And yes, I do mean over LAN - sorry if that wasn't clear.
Anyway: the Steam guys have definitely thought of something like this. I did see some evidence a while back that they started work on it, but there hasn't been any movement on it in a while. You're pretty bang on the money that it's a logical extension from stuff like Steam clients being able to see each other on a local network.
I've not tried it - but here: https://steamcache.github.io/
Agree with the P2P idea, but it should be off by default for security, and preferably detect networks so it can disable itself on a new network (such as if you visit a motel and use their WiFi).
Steam's download system is explicitly designed to be cacheable; that's why the various Steam cache implementations have sprung up. The flip side of that is that people could potentially run malicious caches; Steam defeats that by checking the validity of everything it downloads against hashes. If a peer did try to send you data that had been modified, maliciously or otherwise, it would fail the check against the hash and Steam would reject it.
The only remaining concern would be the networking code having a bug which caused a security issue. But sending files is pretty easy to implement correctly.

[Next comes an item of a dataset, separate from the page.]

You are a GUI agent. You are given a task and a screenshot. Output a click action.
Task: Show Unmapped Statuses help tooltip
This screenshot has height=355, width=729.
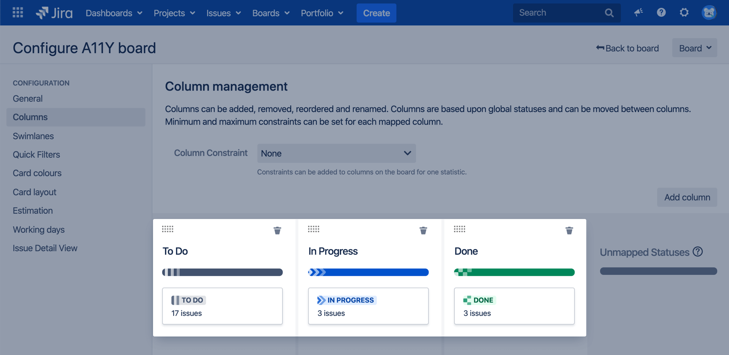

One possible workaround, though it may not be suitable for a laptop that is used for gaming on the go, would be to point all your steam library folders for all your systems to a shared network drive on a single computer. Although I don't know enough about how steam validates its downloads based on the user downloading a particuliar game to know if this would work or break things in a spectaculiar manner for multiple accounts using the same shared library folder.